Es ist wohl nicht untertrieben, dass der 6B47 jetzt auch ein sehr dominanter Teil des Alsergrundes gehört. Neben dem Projekt über dem Franz-Josefs-Bahnhof errichtet der Konzern auch den Althanpark auf dem Gelände der ehemaligen Postdirektion in der Nordbergstraße. Hier entstehen bis Ende dieses Jahres 237 Eigentumswohnungen. Apropos Wohnungen: Ein Teil der im Althan Quartier entstehenden Wohnungen soll «sozial gebunden» sein. Bislang kann aber keine_r der Projektverantwortlichen erklären, was genau damit gemeint sein soll.

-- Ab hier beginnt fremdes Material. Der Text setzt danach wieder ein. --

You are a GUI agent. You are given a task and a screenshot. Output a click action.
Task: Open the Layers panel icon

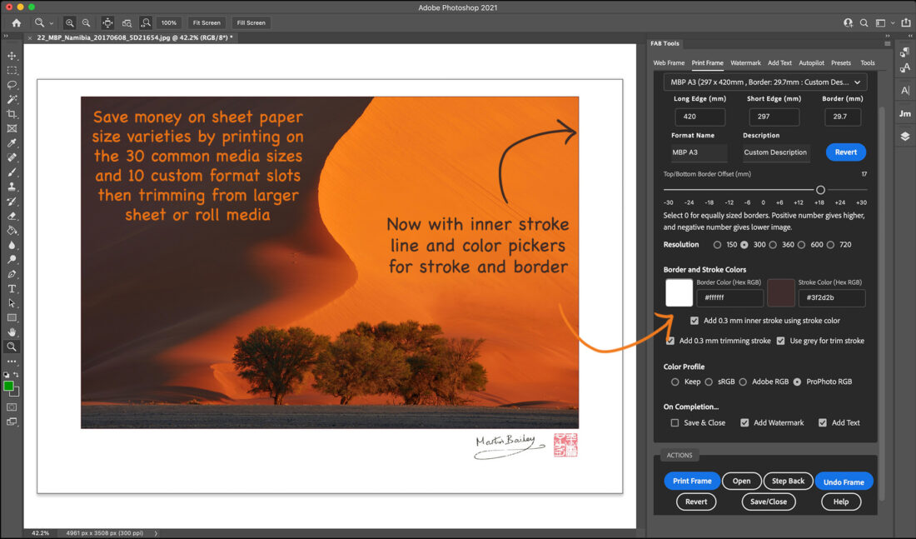[904, 137]
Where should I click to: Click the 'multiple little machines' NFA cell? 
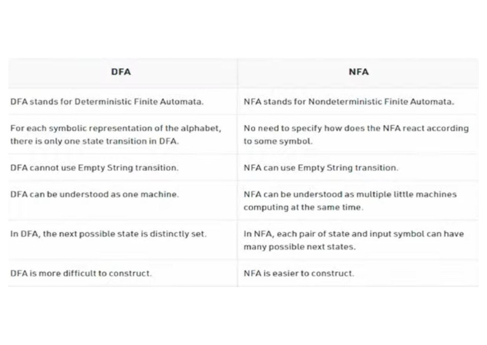click(350, 201)
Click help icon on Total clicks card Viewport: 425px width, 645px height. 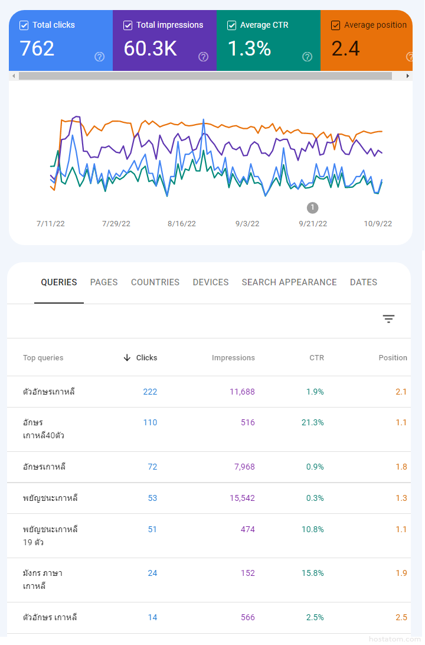(x=99, y=57)
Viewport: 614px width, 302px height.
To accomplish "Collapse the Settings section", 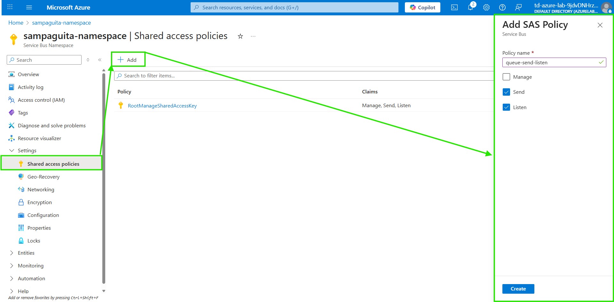I will tap(12, 150).
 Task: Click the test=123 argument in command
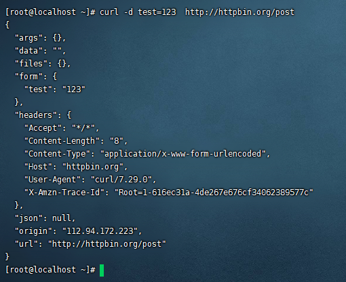157,12
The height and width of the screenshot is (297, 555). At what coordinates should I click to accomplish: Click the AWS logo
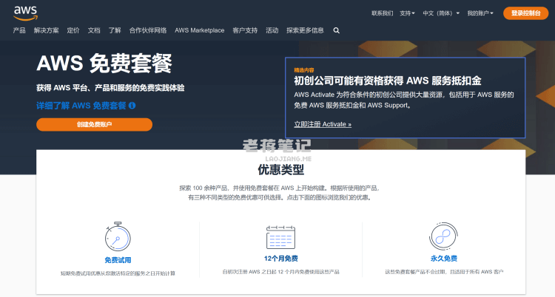click(x=23, y=12)
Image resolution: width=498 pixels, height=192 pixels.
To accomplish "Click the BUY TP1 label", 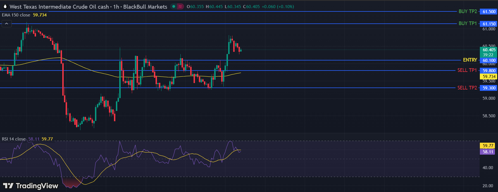I will pyautogui.click(x=468, y=23).
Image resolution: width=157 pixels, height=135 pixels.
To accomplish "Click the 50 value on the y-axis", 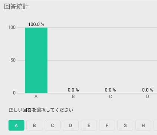I will (x=13, y=60).
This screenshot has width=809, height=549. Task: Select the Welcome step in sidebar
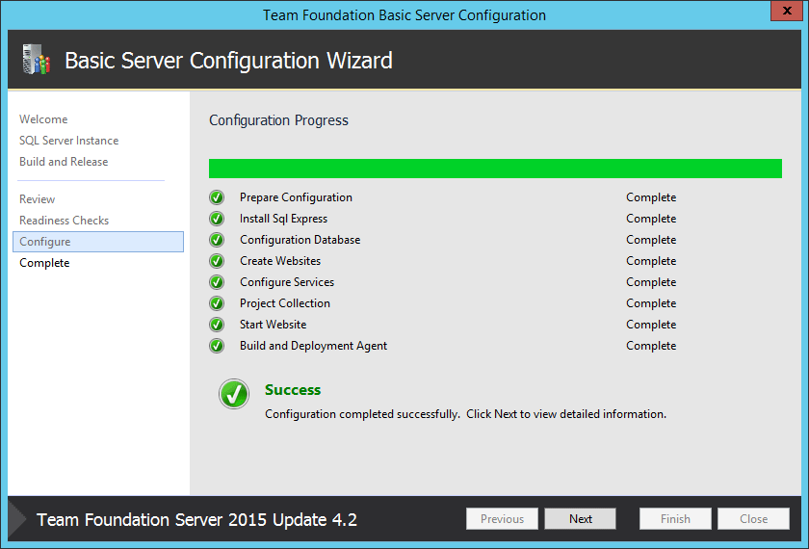coord(43,119)
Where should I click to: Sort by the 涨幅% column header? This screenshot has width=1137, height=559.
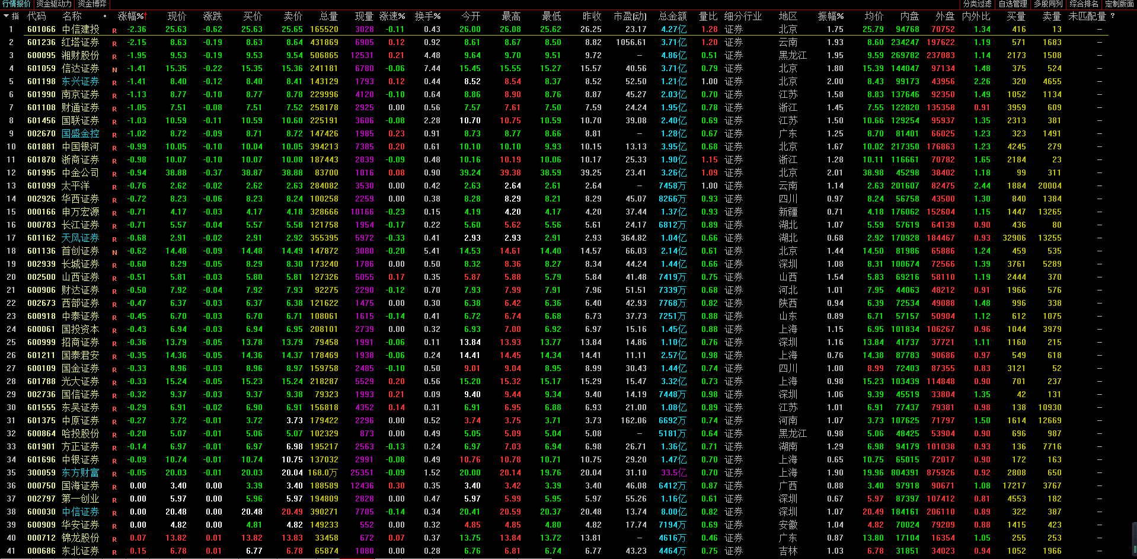point(132,16)
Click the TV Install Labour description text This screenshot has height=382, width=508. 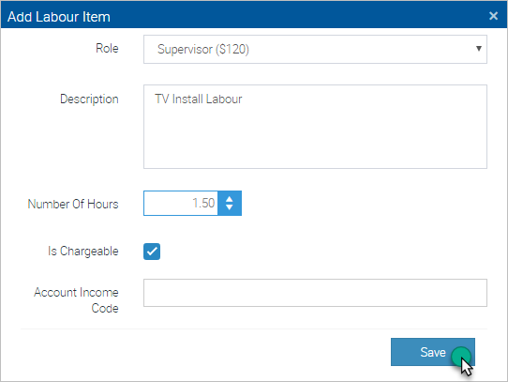point(199,99)
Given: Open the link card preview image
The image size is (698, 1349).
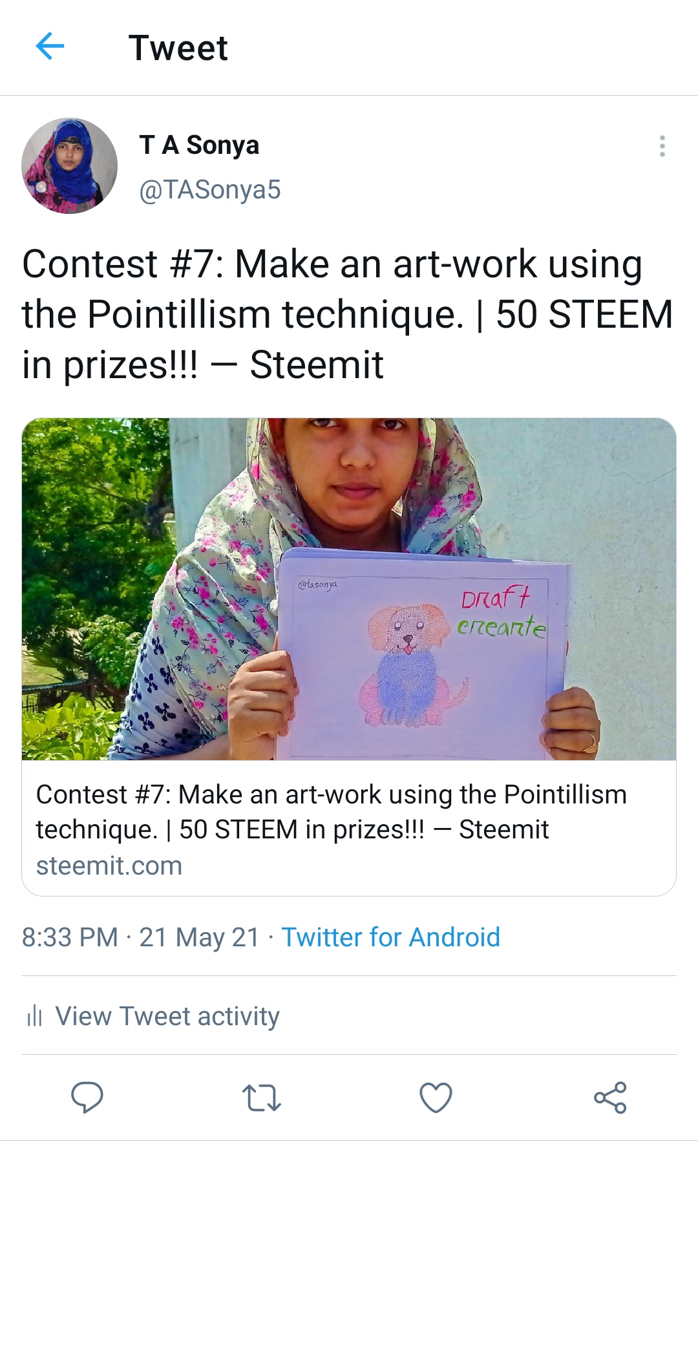Looking at the screenshot, I should click(349, 589).
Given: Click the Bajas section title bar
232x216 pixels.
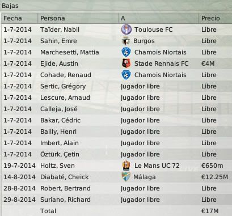Looking at the screenshot, I should (116, 6).
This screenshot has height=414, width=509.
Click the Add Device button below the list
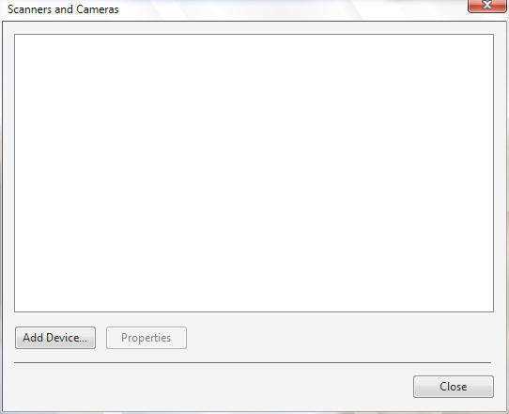tap(55, 338)
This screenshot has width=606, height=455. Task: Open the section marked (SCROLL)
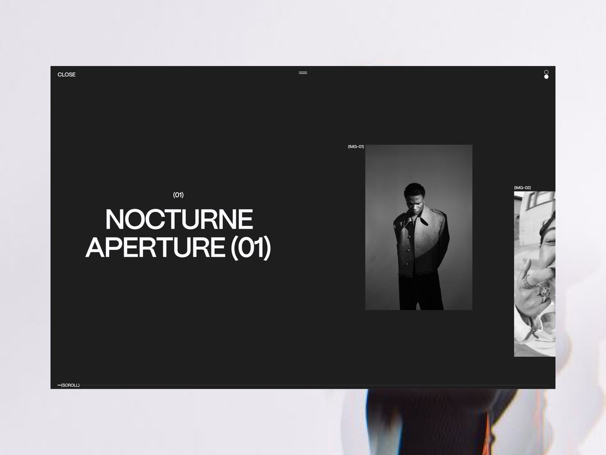tap(69, 385)
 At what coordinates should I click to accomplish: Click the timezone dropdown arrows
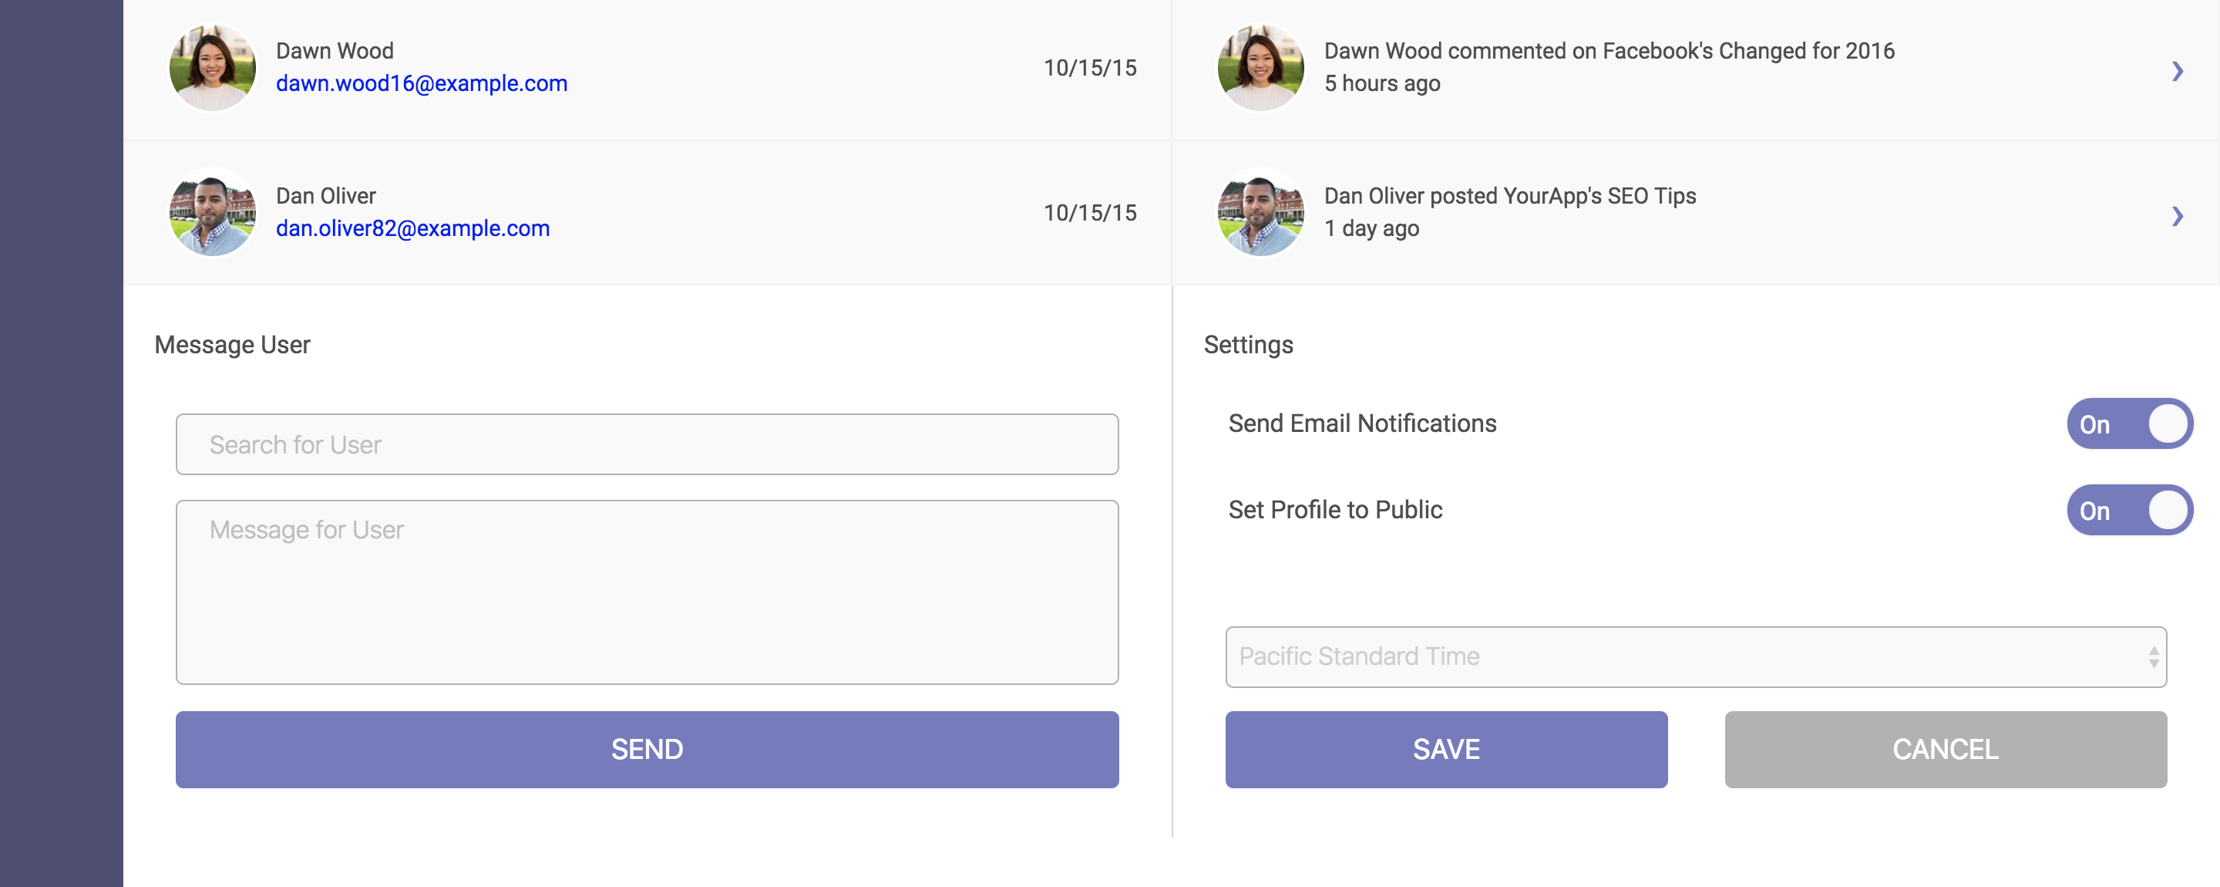[2153, 657]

Auch über den entstehenden «Freiraum», der, so ist zu vermuten, von Gastrobetrieben und Ladenzeilen eingerahmt sein wird, herrscht bislang reichlich Unklarheit. Hierzu ein kleines Gedankenspiel: Ein Tierschutzverein möchte im Hochpark einen Informationsstand gegen das sich dort befindende Geschäft einer mit Tierpelzen handelnden Einzelhandelskette durchführen. Allein, es gibt keine Genehmigung. Denn im Gegensatz etwa zur Mariahilfer Straße ist der Park ein Privatgrundstück. Also ist Protest im «Freiraum» nicht möglich. Auch «unerwünschte» Personengruppen werden hier keine Freiheit finden. Unter anderem deshalb ist es nicht egal, in wessen Eigentum sich die Plätze in unseren Vierteln befinden.